/---

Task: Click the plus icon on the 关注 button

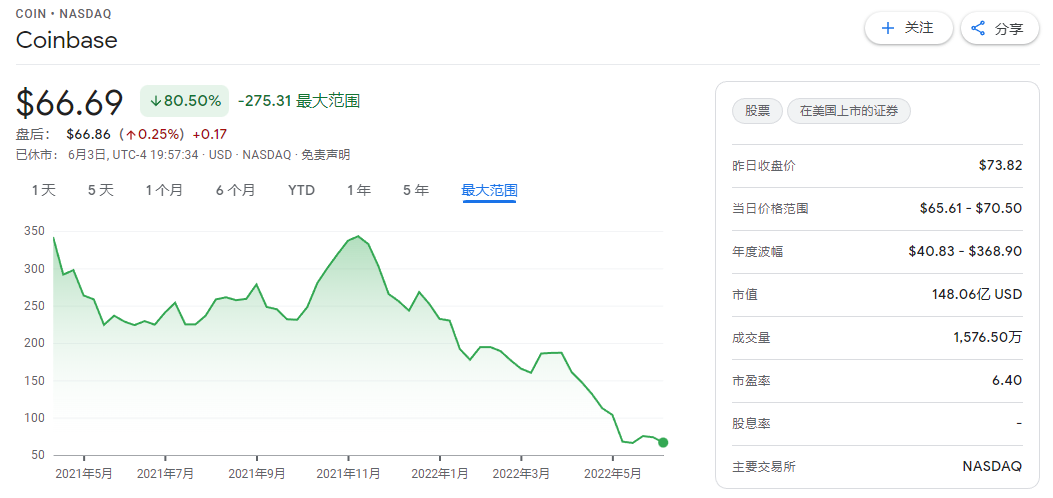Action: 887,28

\---
/---

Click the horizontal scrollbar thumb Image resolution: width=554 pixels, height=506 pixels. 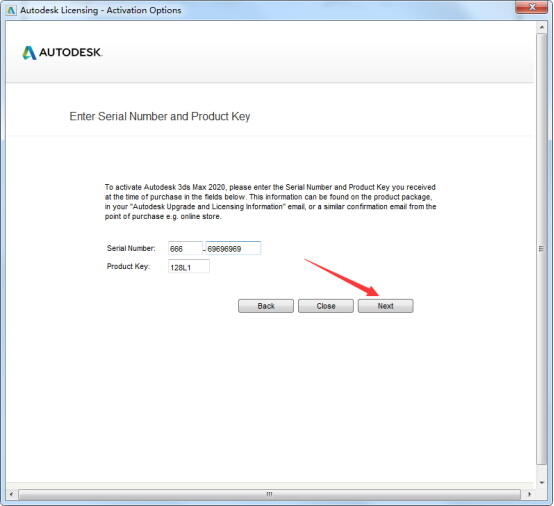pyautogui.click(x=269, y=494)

\---
/---

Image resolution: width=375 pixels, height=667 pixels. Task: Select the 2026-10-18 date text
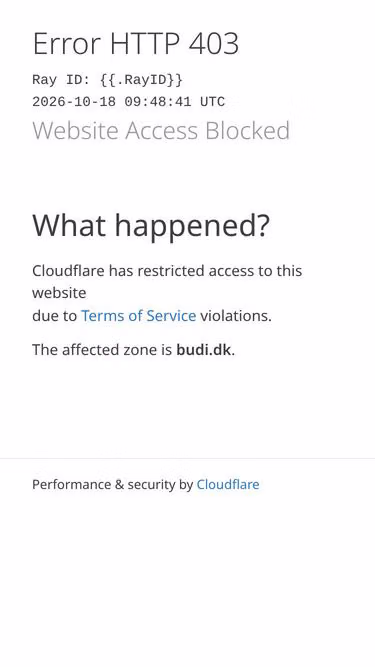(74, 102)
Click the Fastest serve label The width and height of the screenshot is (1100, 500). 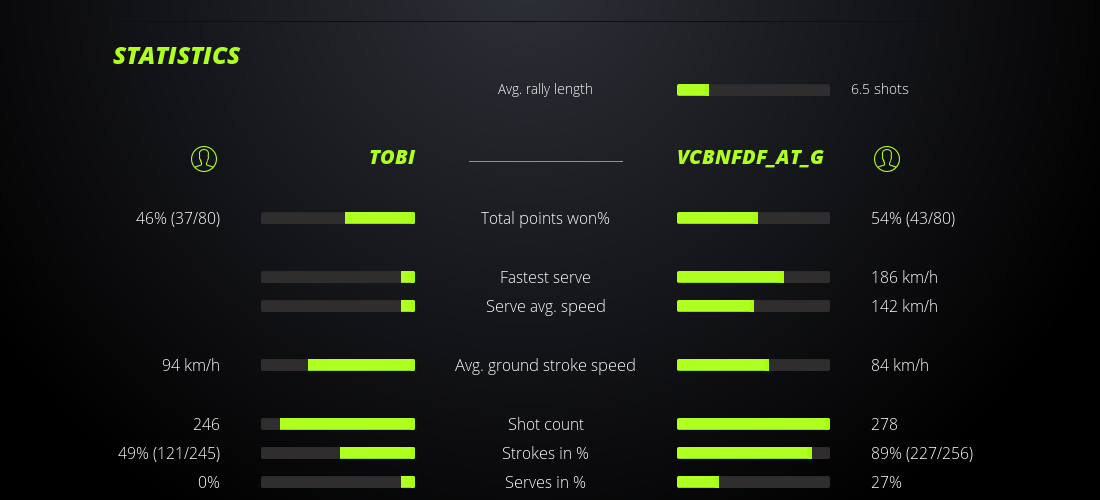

\---

Goal => Switch "label" to "caption" in the records from the line with "Image resolution: width=375" up to and including the line with "Click the Fastest", keeping everything else the same. Return only those lines, and leave the pictures out.

Response to the task =>
Image resolution: width=375 pixels, height=667 pixels. Task: Select the 2026-10-18 date text
(74, 102)
Click the Fastest serve caption The width and height of the screenshot is (1100, 500). 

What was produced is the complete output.